* [Description of the task] Extract each line of the data and write it out again exactly.

* [Source data]
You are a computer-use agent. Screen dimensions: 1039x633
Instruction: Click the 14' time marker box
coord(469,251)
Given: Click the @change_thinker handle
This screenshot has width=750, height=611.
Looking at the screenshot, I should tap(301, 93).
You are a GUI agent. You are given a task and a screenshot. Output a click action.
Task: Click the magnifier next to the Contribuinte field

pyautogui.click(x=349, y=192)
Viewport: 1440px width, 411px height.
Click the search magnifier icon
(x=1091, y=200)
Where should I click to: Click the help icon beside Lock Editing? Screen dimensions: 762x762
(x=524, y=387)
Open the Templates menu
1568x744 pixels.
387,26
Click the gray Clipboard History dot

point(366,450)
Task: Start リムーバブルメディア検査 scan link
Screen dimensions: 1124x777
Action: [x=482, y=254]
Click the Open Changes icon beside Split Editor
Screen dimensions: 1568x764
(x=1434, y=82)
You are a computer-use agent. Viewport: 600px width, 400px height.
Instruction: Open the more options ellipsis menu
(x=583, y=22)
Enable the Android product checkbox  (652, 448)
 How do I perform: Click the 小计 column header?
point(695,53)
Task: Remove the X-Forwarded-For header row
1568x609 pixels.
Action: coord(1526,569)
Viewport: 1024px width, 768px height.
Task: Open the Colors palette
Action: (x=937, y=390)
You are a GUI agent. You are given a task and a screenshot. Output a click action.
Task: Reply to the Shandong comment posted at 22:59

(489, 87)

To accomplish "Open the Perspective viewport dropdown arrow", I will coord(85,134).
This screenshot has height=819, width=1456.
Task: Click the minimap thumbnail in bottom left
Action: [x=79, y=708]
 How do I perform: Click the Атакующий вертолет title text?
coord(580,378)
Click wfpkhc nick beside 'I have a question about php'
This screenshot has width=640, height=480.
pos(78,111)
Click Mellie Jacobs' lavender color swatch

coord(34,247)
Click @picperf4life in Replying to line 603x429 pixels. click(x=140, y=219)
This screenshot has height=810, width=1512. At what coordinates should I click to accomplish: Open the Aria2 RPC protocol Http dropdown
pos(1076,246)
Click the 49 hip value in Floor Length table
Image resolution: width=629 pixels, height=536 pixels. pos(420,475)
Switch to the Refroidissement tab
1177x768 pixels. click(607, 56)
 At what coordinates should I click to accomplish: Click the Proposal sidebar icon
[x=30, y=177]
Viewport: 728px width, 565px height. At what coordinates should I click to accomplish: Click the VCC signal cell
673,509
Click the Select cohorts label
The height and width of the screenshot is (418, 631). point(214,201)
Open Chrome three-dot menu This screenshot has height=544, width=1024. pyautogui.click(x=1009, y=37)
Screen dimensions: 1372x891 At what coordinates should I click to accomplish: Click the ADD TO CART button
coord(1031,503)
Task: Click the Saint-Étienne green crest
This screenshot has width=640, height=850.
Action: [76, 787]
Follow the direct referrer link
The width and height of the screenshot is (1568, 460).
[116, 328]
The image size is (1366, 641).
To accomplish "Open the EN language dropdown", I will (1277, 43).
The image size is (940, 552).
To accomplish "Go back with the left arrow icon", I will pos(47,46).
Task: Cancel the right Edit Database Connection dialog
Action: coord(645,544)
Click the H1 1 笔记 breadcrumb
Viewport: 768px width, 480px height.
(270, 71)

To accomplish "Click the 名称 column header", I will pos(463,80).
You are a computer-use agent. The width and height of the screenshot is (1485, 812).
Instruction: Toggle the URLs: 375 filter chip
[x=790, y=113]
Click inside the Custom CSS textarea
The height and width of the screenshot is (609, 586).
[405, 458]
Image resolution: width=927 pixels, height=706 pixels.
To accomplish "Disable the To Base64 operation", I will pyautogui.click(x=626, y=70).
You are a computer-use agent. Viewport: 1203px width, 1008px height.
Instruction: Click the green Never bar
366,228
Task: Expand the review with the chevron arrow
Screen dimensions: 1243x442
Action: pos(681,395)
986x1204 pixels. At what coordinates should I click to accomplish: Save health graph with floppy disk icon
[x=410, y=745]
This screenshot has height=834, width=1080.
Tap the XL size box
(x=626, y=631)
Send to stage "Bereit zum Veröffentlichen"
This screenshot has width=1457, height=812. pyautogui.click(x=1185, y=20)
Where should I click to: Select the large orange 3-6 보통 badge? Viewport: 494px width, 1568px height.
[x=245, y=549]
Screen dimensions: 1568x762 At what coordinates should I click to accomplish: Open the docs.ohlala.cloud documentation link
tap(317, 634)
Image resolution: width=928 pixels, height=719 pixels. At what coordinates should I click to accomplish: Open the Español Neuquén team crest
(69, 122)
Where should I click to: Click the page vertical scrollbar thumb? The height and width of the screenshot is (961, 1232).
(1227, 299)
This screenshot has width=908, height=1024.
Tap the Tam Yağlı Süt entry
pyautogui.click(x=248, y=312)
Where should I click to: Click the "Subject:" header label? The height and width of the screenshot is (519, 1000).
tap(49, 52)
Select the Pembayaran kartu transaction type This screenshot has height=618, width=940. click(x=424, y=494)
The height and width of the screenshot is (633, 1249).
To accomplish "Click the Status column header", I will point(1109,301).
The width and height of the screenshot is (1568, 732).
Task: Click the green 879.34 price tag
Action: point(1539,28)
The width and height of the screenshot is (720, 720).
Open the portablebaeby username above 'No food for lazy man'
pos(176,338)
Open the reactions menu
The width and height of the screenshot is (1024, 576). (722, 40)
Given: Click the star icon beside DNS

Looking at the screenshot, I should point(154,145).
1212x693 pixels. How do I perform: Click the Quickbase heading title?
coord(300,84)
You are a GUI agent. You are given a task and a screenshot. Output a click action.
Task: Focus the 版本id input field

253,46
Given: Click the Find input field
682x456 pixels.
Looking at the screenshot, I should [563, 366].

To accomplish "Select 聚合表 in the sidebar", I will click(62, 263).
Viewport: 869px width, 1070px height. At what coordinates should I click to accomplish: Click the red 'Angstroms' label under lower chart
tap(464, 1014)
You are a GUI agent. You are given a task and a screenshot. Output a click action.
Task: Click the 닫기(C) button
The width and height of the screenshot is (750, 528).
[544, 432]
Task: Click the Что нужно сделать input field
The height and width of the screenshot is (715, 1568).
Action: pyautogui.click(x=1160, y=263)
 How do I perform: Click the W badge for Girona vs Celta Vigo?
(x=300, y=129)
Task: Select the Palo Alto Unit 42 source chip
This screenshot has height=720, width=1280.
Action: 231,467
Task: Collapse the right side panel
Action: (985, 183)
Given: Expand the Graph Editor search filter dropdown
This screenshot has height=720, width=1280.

* [Task solution]
You are a computer-use agent. Screen dimensions: 1039x633
Instruction: Click the 14' time marker box
coord(469,251)
Given: Click the @change_thinker handle
This screenshot has width=750, height=611.
Looking at the screenshot, I should tap(301, 93).
You are a GUI agent. You are given a task and a screenshot. Output a click action.
Task: Click the magnifier next to the Contribuinte field

pyautogui.click(x=349, y=192)
Viewport: 1440px width, 411px height.
Click the search magnifier icon
(x=1091, y=200)
Where should I click to: Click the help icon beside Lock Editing? Screen dimensions: 762x762
(x=524, y=387)
Open the Templates menu
1568x744 pixels.
387,26
Click the gray Clipboard History dot

point(366,450)
Task: Start リムーバブルメディア検査 scan link
Screen dimensions: 1124x777
Action: [x=482, y=254]
Click the Open Changes icon beside Split Editor
Screen dimensions: 1568x764
(x=1434, y=82)
You are a computer-use agent. Viewport: 600px width, 400px height.
Instruction: Open the more options ellipsis menu
(x=583, y=22)
Enable the Android product checkbox  (652, 448)
 How do I perform: Click the 小计 column header?
point(695,53)
Task: Remove the X-Forwarded-For header row
1568x609 pixels.
Action: coord(1526,569)
Viewport: 1024px width, 768px height.
Task: Open the Colors palette
Action: (x=937, y=390)
You are a GUI agent. You are given a task and a screenshot. Output a click action.
Task: Reply to the Shandong comment posted at 22:59

(489, 87)

To accomplish "Open the Perspective viewport dropdown arrow", I will coord(85,134).
This screenshot has height=819, width=1456.
Task: Click the minimap thumbnail in bottom left
Action: [x=79, y=708]
 How do I perform: Click the Атакующий вертолет title text?
coord(580,378)
Click wfpkhc nick beside 'I have a question about php'
This screenshot has width=640, height=480.
pos(78,111)
Click Mellie Jacobs' lavender color swatch

coord(34,247)
Click @picperf4life in Replying to line 603x429 pixels. click(x=140, y=219)
This screenshot has height=810, width=1512. At what coordinates should I click to accomplish: Open the Aria2 RPC protocol Http dropdown
pos(1076,246)
Click the 49 hip value in Floor Length table
Image resolution: width=629 pixels, height=536 pixels. pos(420,475)
Switch to the Refroidissement tab
1177x768 pixels. click(607, 56)
 At what coordinates should I click to accomplish: Click the Proposal sidebar icon
[x=30, y=177]
Viewport: 728px width, 565px height. At what coordinates should I click to accomplish: Click the VCC signal cell
673,509
Click the Select cohorts label
The height and width of the screenshot is (418, 631). point(214,201)
Open Chrome three-dot menu This screenshot has height=544, width=1024. pyautogui.click(x=1009, y=37)
Screen dimensions: 1372x891 At what coordinates should I click to accomplish: Click the ADD TO CART button
coord(1031,503)
Task: Click the Saint-Étienne green crest
This screenshot has width=640, height=850.
Action: [76, 787]
Follow the direct referrer link
The width and height of the screenshot is (1568, 460).
[116, 328]
The image size is (1366, 641).
To accomplish "Open the EN language dropdown", I will (1277, 43).
The image size is (940, 552).
To accomplish "Go back with the left arrow icon", I will pos(47,46).
Task: Cancel the right Edit Database Connection dialog
Action: coord(645,544)
Click the H1 1 笔记 breadcrumb
Viewport: 768px width, 480px height.
(270, 71)

To accomplish "Click the 名称 column header", I will pos(463,80).
You are a computer-use agent. The width and height of the screenshot is (1485, 812).
Instruction: Toggle the URLs: 375 filter chip
[x=790, y=113]
Click inside the Custom CSS textarea
The height and width of the screenshot is (609, 586).
[405, 458]
Image resolution: width=927 pixels, height=706 pixels.
To accomplish "Disable the To Base64 operation", I will pyautogui.click(x=626, y=70).
You are a computer-use agent. Viewport: 1203px width, 1008px height.
Instruction: Click the green Never bar
366,228
Task: Expand the review with the chevron arrow
Screen dimensions: 1243x442
Action: pos(681,395)
986x1204 pixels. At what coordinates should I click to accomplish: Save health graph with floppy disk icon
[x=410, y=745]
This screenshot has height=834, width=1080.
Tap the XL size box
(x=626, y=631)
Send to stage "Bereit zum Veröffentlichen"
This screenshot has width=1457, height=812. pyautogui.click(x=1185, y=20)
Where should I click to: Select the large orange 3-6 보통 badge? Viewport: 494px width, 1568px height.
[x=245, y=549]
Screen dimensions: 1568x762 At what coordinates should I click to accomplish: Open the docs.ohlala.cloud documentation link
tap(317, 634)
Image resolution: width=928 pixels, height=719 pixels. At what coordinates should I click to accomplish: Open the Español Neuquén team crest
(69, 122)
Where should I click to: Click the page vertical scrollbar thumb? The height and width of the screenshot is (961, 1232).
(1227, 299)
This screenshot has width=908, height=1024.
Tap the Tam Yağlı Süt entry
pyautogui.click(x=248, y=312)
Where should I click to: Click the "Subject:" header label? The height and width of the screenshot is (519, 1000).
tap(49, 52)
Select the Pembayaran kartu transaction type This screenshot has height=618, width=940. click(x=424, y=494)
The height and width of the screenshot is (633, 1249).
To accomplish "Click the Status column header", I will point(1109,301).
The width and height of the screenshot is (1568, 732).
Task: Click the green 879.34 price tag
Action: point(1539,28)
The width and height of the screenshot is (720, 720).
Open the portablebaeby username above 'No food for lazy man'
pos(176,338)
Open the reactions menu
The width and height of the screenshot is (1024, 576). (722, 40)
Given: Click the star icon beside DNS

Looking at the screenshot, I should point(154,145).
1212x693 pixels. How do I perform: Click the Quickbase heading title?
coord(300,84)
You are a GUI agent. You are given a task and a screenshot. Output a click action.
Task: Focus the 版本id input field

253,46
Given: Click the Find input field
682x456 pixels.
Looking at the screenshot, I should [563, 366].

To accomplish "Select 聚合表 in the sidebar", I will click(62, 263).
Viewport: 869px width, 1070px height. At what coordinates should I click to accomplish: Click the red 'Angstroms' label under lower chart
tap(464, 1014)
You are a GUI agent. You are given a task and a screenshot. Output a click action.
Task: Click the 닫기(C) button
The width and height of the screenshot is (750, 528).
[544, 432]
Task: Click the Что нужно сделать input field
The height and width of the screenshot is (715, 1568).
Action: pyautogui.click(x=1160, y=263)
 How do I perform: Click the W badge for Girona vs Celta Vigo?
(x=300, y=129)
Task: Select the Palo Alto Unit 42 source chip
This screenshot has height=720, width=1280.
Action: 231,467
Task: Collapse the right side panel
Action: (985, 183)
Given: Expand the Graph Editor search filter dropdown
This screenshot has height=720, width=1280.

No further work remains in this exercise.